• TASK: Copy the material word for word, starting at its first line and ending at the line that contains "Looking at the screenshot, I should click(x=391, y=68).", with both of those lines included.

• STORED RECORDS:
╔══

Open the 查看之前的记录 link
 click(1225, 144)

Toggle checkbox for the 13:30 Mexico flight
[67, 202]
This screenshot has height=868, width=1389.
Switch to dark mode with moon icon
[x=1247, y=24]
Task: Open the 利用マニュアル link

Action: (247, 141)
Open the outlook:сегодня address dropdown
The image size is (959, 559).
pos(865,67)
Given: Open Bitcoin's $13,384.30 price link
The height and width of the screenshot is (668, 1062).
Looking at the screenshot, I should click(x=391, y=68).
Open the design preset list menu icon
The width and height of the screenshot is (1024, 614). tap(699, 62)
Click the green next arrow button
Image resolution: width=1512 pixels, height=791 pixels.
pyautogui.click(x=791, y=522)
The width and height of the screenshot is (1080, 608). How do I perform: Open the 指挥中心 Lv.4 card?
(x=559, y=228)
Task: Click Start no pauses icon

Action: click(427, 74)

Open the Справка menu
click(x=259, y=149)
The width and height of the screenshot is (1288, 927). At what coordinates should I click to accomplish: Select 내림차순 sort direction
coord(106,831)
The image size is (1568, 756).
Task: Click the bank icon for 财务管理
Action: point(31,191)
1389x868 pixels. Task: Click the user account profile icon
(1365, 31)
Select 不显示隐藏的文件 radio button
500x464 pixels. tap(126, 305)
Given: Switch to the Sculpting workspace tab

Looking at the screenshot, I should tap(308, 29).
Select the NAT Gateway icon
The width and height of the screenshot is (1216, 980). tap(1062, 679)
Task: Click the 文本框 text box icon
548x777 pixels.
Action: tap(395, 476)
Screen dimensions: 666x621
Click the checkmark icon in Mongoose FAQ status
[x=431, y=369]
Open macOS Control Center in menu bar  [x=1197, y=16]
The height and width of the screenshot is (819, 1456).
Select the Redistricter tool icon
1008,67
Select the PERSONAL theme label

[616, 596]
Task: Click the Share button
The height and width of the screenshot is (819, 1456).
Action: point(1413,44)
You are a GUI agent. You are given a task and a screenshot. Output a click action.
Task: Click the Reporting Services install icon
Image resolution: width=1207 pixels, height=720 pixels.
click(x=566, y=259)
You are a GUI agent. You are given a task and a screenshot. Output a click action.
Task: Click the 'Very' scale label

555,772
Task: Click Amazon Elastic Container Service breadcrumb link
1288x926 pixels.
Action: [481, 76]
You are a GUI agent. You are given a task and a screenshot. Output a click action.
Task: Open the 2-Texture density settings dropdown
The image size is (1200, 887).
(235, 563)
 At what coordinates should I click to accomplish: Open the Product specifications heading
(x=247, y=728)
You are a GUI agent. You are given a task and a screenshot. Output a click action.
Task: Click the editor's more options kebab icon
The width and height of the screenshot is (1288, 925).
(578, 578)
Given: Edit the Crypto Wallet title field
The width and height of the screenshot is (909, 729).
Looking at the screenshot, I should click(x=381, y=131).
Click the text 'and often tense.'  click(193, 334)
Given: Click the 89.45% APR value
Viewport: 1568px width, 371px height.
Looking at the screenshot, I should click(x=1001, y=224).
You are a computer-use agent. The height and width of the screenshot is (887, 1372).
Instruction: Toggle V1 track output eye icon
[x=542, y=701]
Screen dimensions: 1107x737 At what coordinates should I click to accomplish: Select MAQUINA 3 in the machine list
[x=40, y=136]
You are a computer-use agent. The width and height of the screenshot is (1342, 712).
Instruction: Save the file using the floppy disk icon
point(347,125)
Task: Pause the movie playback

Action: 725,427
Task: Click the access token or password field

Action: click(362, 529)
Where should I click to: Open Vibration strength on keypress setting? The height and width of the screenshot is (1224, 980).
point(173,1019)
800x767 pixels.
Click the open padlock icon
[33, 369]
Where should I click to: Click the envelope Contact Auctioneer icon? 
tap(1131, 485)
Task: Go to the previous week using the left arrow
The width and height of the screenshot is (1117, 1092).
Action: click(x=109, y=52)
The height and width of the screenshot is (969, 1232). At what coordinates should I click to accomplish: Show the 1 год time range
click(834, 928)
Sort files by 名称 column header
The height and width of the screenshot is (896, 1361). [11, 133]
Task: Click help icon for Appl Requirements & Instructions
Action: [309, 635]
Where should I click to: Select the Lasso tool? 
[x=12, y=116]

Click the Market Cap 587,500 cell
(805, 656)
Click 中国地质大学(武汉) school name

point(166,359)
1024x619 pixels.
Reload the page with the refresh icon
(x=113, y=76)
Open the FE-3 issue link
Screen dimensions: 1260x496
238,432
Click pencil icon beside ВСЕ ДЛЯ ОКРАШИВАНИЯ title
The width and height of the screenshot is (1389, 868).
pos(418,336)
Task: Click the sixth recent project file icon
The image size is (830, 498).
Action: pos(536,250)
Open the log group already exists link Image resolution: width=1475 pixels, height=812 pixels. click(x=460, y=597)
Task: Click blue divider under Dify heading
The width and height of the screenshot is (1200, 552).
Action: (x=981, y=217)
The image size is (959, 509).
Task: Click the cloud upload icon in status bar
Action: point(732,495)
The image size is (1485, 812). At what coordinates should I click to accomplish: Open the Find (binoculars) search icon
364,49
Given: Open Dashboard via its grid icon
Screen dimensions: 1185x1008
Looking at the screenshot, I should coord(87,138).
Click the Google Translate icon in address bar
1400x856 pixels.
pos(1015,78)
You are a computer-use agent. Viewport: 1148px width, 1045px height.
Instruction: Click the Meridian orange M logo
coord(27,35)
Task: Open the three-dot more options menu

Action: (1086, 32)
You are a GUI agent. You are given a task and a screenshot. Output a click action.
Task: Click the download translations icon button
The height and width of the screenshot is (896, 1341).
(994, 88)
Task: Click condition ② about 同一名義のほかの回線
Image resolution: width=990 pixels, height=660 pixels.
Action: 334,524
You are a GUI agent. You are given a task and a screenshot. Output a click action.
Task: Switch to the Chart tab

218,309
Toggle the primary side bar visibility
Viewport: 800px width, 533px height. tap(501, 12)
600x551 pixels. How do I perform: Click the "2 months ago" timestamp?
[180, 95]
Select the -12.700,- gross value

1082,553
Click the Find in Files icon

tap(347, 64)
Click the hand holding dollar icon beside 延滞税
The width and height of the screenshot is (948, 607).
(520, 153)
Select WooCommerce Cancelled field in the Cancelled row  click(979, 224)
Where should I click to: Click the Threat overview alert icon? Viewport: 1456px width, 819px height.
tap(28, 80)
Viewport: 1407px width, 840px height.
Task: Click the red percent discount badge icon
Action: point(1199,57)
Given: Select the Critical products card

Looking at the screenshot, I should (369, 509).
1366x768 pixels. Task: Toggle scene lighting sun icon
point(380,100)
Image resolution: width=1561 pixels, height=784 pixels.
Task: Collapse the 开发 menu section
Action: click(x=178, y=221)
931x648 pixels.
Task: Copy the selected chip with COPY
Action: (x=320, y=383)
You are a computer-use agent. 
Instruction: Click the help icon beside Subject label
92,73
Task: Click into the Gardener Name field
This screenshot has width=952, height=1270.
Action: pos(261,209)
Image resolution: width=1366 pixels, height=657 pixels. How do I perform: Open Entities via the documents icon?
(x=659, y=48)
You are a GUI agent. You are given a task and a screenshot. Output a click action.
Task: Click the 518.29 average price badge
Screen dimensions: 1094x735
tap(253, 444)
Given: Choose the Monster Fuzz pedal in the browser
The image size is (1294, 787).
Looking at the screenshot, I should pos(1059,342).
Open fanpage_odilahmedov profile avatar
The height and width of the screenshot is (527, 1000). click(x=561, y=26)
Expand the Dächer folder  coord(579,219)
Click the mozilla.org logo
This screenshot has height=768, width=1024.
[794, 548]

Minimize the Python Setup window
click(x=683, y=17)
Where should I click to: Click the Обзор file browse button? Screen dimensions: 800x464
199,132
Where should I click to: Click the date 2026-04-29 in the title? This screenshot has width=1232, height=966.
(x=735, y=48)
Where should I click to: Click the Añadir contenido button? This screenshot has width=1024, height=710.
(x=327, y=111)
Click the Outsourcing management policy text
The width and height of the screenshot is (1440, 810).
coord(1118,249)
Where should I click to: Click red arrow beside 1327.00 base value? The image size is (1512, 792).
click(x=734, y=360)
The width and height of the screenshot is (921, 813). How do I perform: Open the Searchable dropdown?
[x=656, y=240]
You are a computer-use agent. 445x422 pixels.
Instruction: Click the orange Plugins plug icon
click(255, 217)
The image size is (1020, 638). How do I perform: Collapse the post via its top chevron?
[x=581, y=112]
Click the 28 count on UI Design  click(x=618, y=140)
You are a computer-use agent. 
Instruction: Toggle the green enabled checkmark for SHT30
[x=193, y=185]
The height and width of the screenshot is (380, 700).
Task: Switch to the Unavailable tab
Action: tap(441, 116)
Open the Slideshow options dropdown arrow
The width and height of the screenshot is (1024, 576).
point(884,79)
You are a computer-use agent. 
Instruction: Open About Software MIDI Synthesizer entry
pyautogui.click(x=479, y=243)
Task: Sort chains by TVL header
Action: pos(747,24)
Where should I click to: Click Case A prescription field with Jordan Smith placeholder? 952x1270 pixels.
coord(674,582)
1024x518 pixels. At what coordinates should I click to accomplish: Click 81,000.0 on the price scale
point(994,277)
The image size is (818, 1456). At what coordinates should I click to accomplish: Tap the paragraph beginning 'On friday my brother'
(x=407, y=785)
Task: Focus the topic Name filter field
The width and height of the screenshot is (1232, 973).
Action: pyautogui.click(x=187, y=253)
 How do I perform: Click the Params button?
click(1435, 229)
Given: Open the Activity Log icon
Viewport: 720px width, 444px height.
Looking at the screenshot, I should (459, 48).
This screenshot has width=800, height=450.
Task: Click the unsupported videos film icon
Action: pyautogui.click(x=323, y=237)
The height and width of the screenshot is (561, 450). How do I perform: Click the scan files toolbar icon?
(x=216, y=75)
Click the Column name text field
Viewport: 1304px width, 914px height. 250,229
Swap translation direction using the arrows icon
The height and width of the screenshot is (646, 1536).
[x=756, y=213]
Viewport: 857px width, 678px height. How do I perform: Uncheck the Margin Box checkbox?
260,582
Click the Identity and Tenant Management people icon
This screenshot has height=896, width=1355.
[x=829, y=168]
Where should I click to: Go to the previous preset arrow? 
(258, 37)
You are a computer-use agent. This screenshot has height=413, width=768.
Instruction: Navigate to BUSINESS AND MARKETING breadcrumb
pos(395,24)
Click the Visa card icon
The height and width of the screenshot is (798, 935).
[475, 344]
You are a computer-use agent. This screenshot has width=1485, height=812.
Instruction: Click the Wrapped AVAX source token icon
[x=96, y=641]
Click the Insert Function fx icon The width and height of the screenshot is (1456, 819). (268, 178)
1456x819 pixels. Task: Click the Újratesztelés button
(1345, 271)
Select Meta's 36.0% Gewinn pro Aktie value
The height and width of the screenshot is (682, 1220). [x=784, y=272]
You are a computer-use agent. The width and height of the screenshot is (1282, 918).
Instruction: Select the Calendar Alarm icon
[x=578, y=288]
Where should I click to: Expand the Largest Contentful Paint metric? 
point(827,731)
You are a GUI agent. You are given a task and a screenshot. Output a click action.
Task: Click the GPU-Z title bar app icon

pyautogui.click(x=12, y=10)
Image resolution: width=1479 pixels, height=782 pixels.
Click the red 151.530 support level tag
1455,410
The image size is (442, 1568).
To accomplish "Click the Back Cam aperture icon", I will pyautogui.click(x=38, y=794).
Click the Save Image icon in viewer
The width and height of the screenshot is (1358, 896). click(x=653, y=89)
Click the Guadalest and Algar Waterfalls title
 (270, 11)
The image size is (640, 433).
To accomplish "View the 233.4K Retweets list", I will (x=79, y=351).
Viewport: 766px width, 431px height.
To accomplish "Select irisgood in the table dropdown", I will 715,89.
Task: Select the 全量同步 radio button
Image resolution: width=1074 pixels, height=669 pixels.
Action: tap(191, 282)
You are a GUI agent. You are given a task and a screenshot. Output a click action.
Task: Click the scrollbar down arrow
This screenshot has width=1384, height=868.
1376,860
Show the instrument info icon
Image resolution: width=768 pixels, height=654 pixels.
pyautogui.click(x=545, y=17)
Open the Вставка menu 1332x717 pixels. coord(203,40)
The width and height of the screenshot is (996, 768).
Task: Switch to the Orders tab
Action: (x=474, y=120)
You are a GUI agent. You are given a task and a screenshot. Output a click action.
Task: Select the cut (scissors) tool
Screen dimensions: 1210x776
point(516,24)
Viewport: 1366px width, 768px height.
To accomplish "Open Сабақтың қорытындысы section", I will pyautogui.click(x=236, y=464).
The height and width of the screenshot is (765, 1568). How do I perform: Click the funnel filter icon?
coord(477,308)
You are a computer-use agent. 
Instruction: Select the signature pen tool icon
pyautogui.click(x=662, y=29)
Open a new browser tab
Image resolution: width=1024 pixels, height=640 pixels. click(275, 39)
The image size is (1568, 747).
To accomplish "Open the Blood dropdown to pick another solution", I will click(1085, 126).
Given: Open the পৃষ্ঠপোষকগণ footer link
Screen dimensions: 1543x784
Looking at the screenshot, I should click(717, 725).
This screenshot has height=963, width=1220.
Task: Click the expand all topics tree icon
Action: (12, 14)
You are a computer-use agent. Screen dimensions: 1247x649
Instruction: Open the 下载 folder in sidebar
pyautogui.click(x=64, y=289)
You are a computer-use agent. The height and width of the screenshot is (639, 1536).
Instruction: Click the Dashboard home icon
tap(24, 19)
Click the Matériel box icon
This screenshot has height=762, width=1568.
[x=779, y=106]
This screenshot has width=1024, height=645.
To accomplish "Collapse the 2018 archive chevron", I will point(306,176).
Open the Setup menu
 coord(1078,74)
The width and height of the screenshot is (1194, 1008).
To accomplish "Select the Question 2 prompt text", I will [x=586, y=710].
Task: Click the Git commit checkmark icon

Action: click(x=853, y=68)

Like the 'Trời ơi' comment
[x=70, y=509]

╚══

• OUTPUT:
Open the 查看之前的记录 link
 click(1225, 144)

Toggle checkbox for the 13:30 Mexico flight
[67, 202]
This screenshot has height=868, width=1389.
Switch to dark mode with moon icon
[x=1247, y=24]
Task: Open the 利用マニュアル link

Action: (247, 141)
Open the outlook:сегодня address dropdown
The image size is (959, 559).
pos(865,67)
Given: Open Bitcoin's $13,384.30 price link
The height and width of the screenshot is (668, 1062).
Looking at the screenshot, I should click(x=391, y=68).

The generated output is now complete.